The default is the empty list, in which case the hash-table will
compare hash keys with EQL. HISTOGRAM iterates through the elements
of SEQUENCE, using KEY to extract a hash key from the element and
DELTA-KEY to extract an increment value, and increments the entry for
the hash key in the histogram by the increment value.
### See Also:
Section 17.2 (Rules about Test Functions), Section 3.6 (Traversal
Rules and Side Effects)"
(flet ((key (x)
(if (null key) x
(funcall key x)))
(delta (x)
(if (null delta-key) 1
(funcall delta-key x))))
(let ((histogram (apply 'make-hash-table hash-args)))
(prog1 histogram
(map nil #'(lambda (element)
(incf (gethash (key element) histogram 0)
(delta element)))
sequence)))))
Then it's not too hard to write a function to get a list of (value . key) pairs from a hash table:
(defun hash-table-to-list (table)
"Return a list of (VALUE . KEY) pairs based on TABLE."
(loop
for k being each hash-key in table
using (hash-value v)
collect (cons v k)))
To apply this to your data, you need an equal hash table so that the keys (which are lists of integers) are compared properly, and the key function is rest, because you're comparing the tails of the input. The delta-key function is first, because you want to increment the "count" by the first element in the list.

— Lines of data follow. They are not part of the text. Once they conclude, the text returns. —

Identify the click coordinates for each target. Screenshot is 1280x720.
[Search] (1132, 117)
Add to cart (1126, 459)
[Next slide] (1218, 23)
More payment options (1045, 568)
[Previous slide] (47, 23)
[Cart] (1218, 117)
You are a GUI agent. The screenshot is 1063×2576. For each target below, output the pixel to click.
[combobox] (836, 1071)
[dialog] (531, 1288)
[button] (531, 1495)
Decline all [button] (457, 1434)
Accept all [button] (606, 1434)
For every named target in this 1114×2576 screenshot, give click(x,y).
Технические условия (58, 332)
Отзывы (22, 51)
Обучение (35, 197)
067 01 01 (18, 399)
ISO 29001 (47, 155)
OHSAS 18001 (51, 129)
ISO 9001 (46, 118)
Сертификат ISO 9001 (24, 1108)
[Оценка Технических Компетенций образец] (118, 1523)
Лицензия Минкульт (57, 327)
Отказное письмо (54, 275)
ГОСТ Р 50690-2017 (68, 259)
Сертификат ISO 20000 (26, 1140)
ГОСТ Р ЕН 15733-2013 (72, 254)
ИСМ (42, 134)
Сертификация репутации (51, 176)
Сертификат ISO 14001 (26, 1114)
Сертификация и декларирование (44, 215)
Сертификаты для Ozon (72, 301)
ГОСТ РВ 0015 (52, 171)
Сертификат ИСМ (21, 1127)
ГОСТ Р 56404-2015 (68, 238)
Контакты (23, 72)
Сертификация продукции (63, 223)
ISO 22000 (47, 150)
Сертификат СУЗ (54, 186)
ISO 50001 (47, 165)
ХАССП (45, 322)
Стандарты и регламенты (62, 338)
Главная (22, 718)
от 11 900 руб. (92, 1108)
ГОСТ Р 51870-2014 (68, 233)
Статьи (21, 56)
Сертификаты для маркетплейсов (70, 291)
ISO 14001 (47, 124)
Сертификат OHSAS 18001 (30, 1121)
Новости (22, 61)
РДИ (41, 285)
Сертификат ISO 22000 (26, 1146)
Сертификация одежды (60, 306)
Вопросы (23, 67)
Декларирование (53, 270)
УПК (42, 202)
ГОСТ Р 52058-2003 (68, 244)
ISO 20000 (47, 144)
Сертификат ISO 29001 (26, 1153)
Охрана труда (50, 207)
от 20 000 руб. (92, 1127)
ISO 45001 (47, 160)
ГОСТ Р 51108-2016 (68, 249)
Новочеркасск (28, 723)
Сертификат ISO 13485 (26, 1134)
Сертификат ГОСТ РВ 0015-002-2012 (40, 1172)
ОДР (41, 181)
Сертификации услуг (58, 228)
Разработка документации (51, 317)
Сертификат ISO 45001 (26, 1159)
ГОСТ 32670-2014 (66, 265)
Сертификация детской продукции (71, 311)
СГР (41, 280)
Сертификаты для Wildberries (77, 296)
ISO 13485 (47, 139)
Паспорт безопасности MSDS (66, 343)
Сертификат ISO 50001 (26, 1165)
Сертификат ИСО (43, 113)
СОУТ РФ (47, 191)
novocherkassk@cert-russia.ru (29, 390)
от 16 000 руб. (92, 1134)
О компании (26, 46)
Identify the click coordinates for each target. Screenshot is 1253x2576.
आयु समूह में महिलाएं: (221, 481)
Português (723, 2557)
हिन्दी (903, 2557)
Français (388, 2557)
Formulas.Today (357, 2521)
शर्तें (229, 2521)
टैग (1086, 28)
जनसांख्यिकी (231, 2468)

CL-USER> (histogram '((2 1 1 0) (1 1 0 0) (1 0 0 1)
(1 1 0 0) (1 0 1 0) (1 0 0 0))
:hash-args '(:test equal)
:key 'rest
:delta-key 'first)
;=> #<HASH-TABLE :TEST EQUAL :COUNT 5 {10051558E3}>
CL-USER> (hash-table-to-list *)
;=> ((2 1 1 0) (2 1 0 0) (1 0 0 1) (1 0 1 0) (1 0 0 0))
CL-USER> (histogram '((5 1 1 0) (3 1 1 0) (1 0 0 1) (1 0 0 1))
:hash-args '(:test equal)
:key 'rest
:delta-key 'first)
;=> #<HASH-TABLE :TEST EQUAL :COUNT 2 {100527DA53}>
CL-USER> (hash-table-to-list *)
;=> ((8 1 1 0) (2 0 0 1))
Here's a version for Racket (sorry, I'm not a Common Lisper, so can't help there):
(define (count-alist alist)
(define ht (for/fold ((ht (hash)))
((ass (in-list alist)))
(hash-update ht (cdr ass) (curry + (car ass)) 0)))
(for/list (((key val) (in-hash ht)))
(cons val key)))
Let's break the problem down in English:
- To collect up the actual counts of your "three numbers", build a hash table using the "three numbers" as the key, and 0 as the default value.
- For each item in your incoming list, you'd add the count to the value, then update the hash table with that new value.
- Then iterate through your hash table to build your result list.